To the Editors:
We read with great interest the article recently published in The Pediatric Infectious Disease Journal by Thatrimontrichai et al1 regarding risk factors and outcome of carbapenem-resistant Acinetobacter baumannii (CRAB) bacteremia in a neonatal intensive care unit. The results of our recently published data2 support the results of their study. Infection with CRAB was uncommon but had a high mortality in the neonatal intensive care unit. In our center, 9% of late-onset neonatal sepsis cases were caused by Acinetobacter spp. with a mortality of 29%.3 We previously reported a series of 22 neonates who developed A. baumannii bacteremia in our center between January 2005 and December 2010. Of those, 13 cases were CRAB with a mortality of 46%, similar to the 43% reported in their study. The major concern was the pandrug-resistant A. baumannii (PDR-AB) bacteremia that was found in 8 of the 13 CRAB cases, which resulted in 50% mortality. There was no PDR-AB identified in the study of Thatrimontrichai et al. In addition, we found that receiving mechanical ventilation was a risk factor for CRAB bacteremia and ventilator-associated pneumonia occurred in 32% at the time of bacteremia, similar to a report by Punpanich et al4 of CRAB bacteremia in children in Thailand.

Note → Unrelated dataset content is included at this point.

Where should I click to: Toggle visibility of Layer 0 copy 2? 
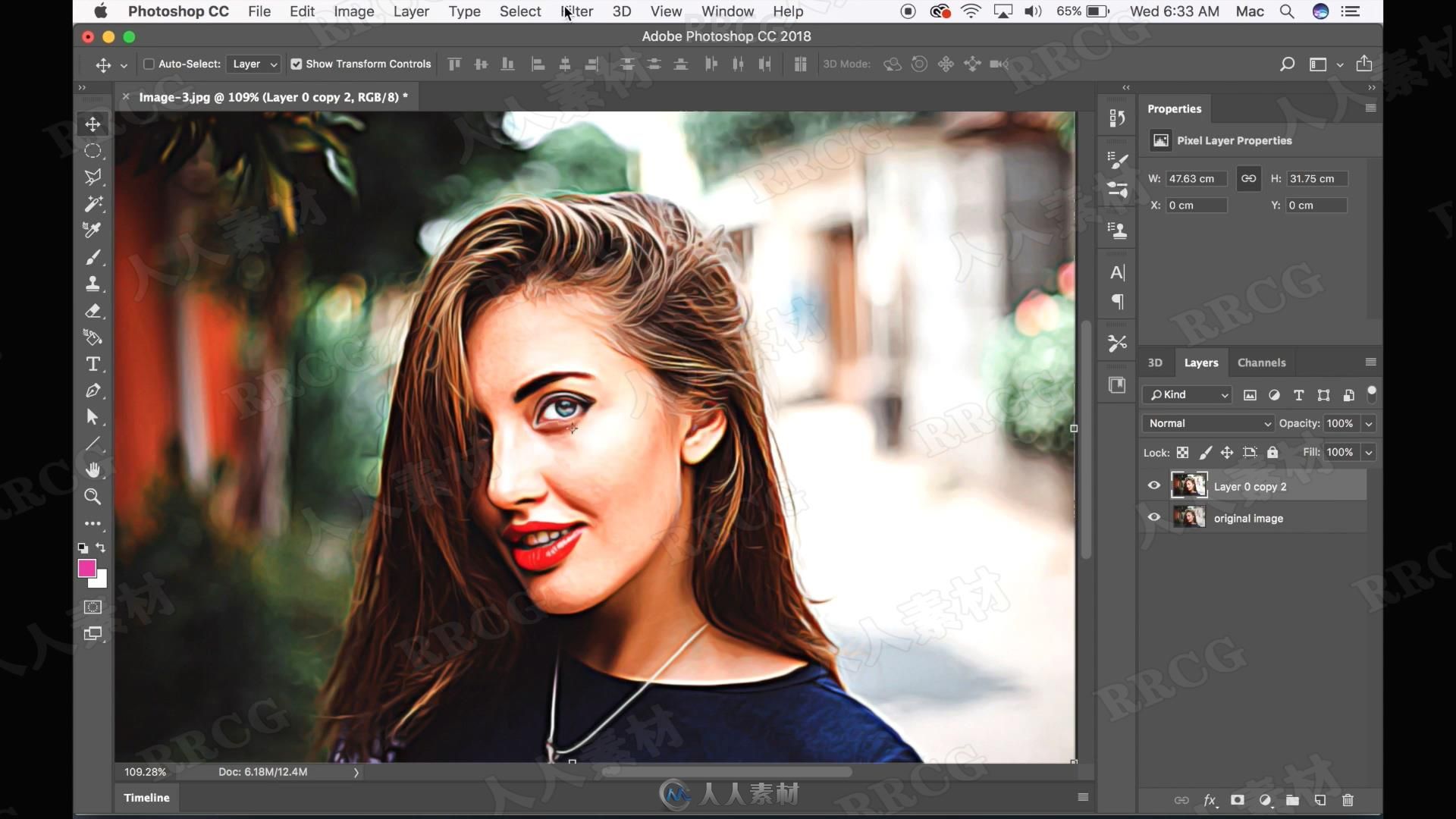click(1155, 485)
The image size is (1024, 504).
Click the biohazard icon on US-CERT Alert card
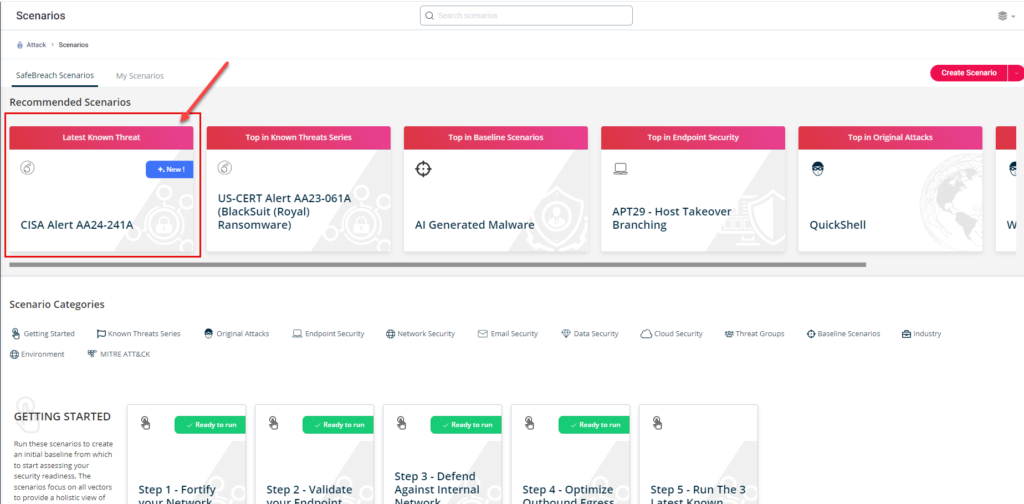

Due to a high incidence of PDR-AB bacteremia in our center, we used intravenous colistin combined with meropenem, despite the potential renal toxicity of colistin, because of the limited availability of other effective antimicrobial agents. We also have successful experience with using colistin nebulization for CRAB and PDR-AB pneumonia.5 The pharmacokinetics of intravenous colistin and bronchoalveolar drug values after nebulization therapy in the neonatal population is not fully understood and deserves further study.
Narongsak Nakwan, MD
Department of Pediatrics
Hat Yai Medical Education Center
Hat Yai Hospital
Songkhla, Thailand
Kulkanya Chokephaibulkit, MD
Department of Pediatrics
Division of Infectious Diseases
Faculty of Medicine Siriraj Hospital
Mahidol University
Bangkok, Thailand
REFERENCES
1. Thatrimontrichai A, Apisarnthanarak A, Chanvitan P, et al. Risk factors and outcome of carbapenem-resistant Acinetobacter baumannii bacteremia in neonatal intensive care unit: a case-case-control study. Pediatr Infect Dis J.. 2012 Aug 29. doi: 10.1097/INF.0b013e318270b108.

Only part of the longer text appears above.